___ INPUT FOR THIS TASK ___

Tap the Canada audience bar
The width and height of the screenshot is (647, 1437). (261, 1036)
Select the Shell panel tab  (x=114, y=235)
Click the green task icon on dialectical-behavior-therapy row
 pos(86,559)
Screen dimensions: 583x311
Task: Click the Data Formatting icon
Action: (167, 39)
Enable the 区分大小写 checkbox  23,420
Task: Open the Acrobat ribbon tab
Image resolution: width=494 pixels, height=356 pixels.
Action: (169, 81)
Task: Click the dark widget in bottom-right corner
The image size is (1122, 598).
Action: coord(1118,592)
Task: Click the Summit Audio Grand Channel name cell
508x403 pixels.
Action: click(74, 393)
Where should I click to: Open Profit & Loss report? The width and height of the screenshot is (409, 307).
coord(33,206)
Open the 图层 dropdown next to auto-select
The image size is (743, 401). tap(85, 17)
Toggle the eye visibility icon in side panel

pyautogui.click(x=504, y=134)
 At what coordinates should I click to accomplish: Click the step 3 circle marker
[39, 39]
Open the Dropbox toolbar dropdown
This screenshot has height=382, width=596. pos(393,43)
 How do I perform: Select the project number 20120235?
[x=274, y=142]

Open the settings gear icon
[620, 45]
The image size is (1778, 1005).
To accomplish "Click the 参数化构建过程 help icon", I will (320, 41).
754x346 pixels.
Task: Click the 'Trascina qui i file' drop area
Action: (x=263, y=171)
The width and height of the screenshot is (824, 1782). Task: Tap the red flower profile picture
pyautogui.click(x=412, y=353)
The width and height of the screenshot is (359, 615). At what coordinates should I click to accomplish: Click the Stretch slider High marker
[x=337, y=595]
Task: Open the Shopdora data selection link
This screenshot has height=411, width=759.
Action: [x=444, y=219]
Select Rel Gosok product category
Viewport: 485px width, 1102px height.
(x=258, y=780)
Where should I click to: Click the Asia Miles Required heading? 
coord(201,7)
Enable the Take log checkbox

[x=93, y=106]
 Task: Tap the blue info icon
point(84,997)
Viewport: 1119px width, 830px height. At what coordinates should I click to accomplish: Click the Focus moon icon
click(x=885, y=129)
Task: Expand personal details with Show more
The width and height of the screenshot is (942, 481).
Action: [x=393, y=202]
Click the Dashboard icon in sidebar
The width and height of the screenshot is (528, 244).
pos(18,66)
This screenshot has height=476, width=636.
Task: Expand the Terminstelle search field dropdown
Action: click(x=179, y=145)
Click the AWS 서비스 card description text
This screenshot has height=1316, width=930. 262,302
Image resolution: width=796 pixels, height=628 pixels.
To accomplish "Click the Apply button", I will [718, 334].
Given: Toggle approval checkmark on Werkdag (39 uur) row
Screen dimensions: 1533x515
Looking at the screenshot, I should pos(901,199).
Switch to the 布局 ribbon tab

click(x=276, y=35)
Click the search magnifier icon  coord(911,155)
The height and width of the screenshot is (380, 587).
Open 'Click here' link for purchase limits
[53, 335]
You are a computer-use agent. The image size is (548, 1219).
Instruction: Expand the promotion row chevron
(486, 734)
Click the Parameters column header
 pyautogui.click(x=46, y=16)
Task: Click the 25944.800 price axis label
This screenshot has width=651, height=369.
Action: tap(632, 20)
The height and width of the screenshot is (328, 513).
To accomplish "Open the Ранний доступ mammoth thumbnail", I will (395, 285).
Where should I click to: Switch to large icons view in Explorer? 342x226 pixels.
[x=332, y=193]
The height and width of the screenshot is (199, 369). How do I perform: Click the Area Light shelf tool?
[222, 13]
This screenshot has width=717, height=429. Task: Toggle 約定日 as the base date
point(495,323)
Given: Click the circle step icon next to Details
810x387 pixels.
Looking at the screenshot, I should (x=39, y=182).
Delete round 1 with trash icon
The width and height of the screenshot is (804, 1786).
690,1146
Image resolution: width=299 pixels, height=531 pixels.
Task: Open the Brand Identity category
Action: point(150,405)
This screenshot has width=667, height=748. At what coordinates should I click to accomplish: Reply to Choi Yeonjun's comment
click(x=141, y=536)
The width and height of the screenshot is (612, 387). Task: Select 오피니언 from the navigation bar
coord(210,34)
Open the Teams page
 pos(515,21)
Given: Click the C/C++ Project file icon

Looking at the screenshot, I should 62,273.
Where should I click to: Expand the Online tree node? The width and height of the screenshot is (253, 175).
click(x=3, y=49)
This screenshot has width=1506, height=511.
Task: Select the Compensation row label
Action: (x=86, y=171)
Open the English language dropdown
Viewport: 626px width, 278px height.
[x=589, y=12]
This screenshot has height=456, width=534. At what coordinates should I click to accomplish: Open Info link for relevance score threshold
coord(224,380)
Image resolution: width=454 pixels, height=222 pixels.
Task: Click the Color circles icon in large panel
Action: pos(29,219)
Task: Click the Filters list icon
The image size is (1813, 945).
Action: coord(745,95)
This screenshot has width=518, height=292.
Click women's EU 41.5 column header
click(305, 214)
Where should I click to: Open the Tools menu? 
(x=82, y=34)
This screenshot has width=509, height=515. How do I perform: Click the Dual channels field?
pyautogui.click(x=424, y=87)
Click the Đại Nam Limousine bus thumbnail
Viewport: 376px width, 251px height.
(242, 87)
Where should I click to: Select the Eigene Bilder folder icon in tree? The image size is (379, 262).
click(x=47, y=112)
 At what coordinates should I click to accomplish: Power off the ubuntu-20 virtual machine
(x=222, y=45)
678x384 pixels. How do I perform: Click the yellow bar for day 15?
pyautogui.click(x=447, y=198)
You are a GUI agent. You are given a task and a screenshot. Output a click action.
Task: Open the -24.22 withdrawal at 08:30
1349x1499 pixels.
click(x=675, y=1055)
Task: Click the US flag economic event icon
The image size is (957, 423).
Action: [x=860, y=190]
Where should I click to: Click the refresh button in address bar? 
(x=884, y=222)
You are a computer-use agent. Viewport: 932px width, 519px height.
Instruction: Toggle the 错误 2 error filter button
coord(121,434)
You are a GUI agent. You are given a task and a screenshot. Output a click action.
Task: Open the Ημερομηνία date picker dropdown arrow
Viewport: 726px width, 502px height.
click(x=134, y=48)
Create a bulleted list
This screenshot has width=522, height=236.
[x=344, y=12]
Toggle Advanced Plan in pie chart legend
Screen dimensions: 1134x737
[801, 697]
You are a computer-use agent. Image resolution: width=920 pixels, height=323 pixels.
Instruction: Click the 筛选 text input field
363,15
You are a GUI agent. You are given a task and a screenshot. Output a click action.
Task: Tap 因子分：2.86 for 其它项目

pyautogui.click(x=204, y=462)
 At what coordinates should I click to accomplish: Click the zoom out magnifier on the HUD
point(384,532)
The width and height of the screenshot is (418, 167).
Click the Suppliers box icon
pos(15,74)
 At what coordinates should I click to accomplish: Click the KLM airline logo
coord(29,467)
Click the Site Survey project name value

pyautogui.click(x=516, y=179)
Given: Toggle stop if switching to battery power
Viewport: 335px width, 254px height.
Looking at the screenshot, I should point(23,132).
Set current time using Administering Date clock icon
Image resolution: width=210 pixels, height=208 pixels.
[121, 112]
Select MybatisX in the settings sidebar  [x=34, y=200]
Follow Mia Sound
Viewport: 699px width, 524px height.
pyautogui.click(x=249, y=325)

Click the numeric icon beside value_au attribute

___

TRY IT:
Copy out all the lines of the records that include "sidebar".

ANSWER TO THIS EXERCISE:
Click the Dashboard icon in sidebar
Select MybatisX in the settings sidebar  [x=34, y=200]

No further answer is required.